For a KubernetesRun flow, is there a way to set th...
# ask-community
r
For a KubernetesRun flow, is there a way to set the docker image to use as a parameter to the flow rather than hardcoding it? This might help with some chicken-and-egg type problems we’ve been having. (Basically we have a flow with dependencies complex enough to require a custom docker image, but that makes it painful for users to iterate on the flow as the image needs to be rebuilt each time - plus different users can effectively clobber each others’ images if the flow is set to use
latest
)
c
Hello Ryan. I was facing a similar problem as you. I've got a solution where: 1. Changes in external dependencies (e.g. pip and conda packages) --> rebuild image 2. Changes in user-defined packages (e.g. custom modules used in flows) are automatically pulled into the Kubernetes "Prefect flow" job upon creation The way this is achieved is 4 fold: 1. Bundle all your external dependencies into an image. Yes we are still using Docker images, but I assume that external dependencies do not change as often your own code. a. This image is specified in a custom
job_template.yaml
file. You specify the path to this file in the
job_template_path
arg in
KubernetesRun
. This path can point to an S3 object using the
s3:
prefix or to a path inside the
KubernetesAgent
using
agent:
prefix. 2. The custom
job_template.yaml
file is copied into the Kubernetes Agent's image. I took the Kubernetes Agent K8 config files from
prefect/server
Helm chart, then changed the image in the agent's
deployment.yaml
to point to this custom Prefect agent image. a. Don't forget to set up
image_pull_secrets
on your agent if you are pulling from a private registry! 3. Package all your custom Python code and non-python files using
setuptools
4. In
job_template.yaml
specify an "entrypoint" or ARG in K8 speak that pip installs your git package using
pip install git+https
EDIT: see end of thread for a simpler solution....
r
thanks Christopher, I’ll have a look at that
🙌 1
c
One important point, I'm using K8 secrets and configmap to pass secrets and environment variables into the Kubernetes "Prefect flow" job. You'll need a
GITHUB_ACCESS_TOKEN
environment variable in the Prefect job in order to pip install a package from a private repo.
👍 1
Hopefully I can finish off the README by the end of the week!

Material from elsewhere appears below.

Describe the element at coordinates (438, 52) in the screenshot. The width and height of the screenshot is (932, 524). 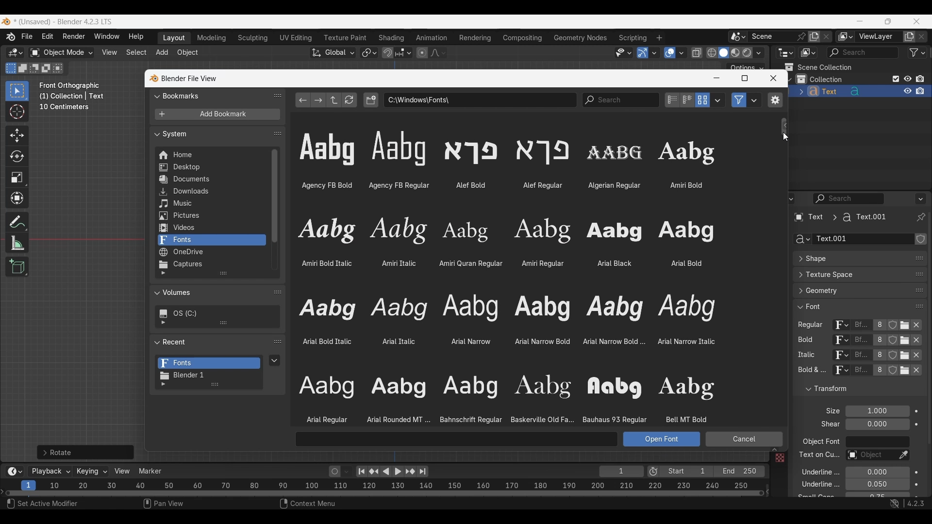
I see `Proportional editing falloff` at that location.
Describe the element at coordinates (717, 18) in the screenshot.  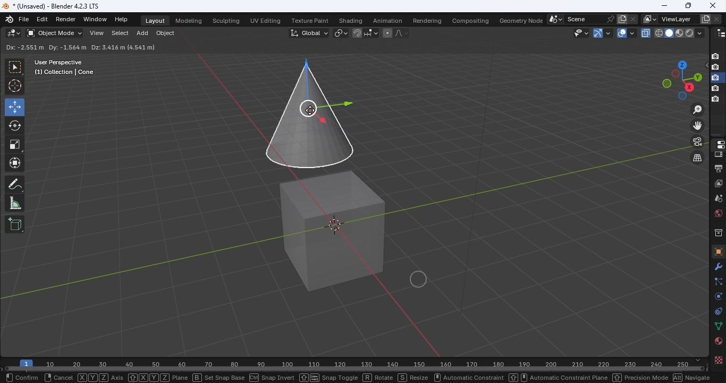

Feel free to reach out if you've got any questions or issues. I am also trying to improve on this setup
r
thanks!
c
Reading through your problem statement again, I think the best solution for your team is for each member to create a custom
job_template.yaml
which points to their OWN image, then specify the path to that file upon each flow run
👍 1
1
Because you mention "complex dependencies", I'm assuming then that the additional complexities of having an entrypoint that pip installs your Python package might not be worth the trouble
s
A little late here, but we are building out prefect such that each flow uses its own image (and we pass that image to the dask workers when setting up the executor as well). We accomplish this by having a build step in our CI that pushes to our docker registry, and then we pass those same environment variables into the env argument of the KubernetesRun. It’s a little clunky, but it is working so far. Christopher - I still have to use your job template thing, as that is something I haven’t figured out yet (we’re just using a custom one as part of a helper class).
c
Quick update on my side as well: I’m using S3 to store and load my job templates now (KubernetesRun supports this natively without any glue). Was a lot faster and easier than having multiple Agent images with just one job template per flow copied over
You need to authenticate to AWS on your agent though. I’m doing that with custom agent deployment.yaml with the AWS creds as environment variables (and those secrets stored in K8 secrets)
s
You may be able to use something like kube2iam which assigns iam roles based on annotations for that.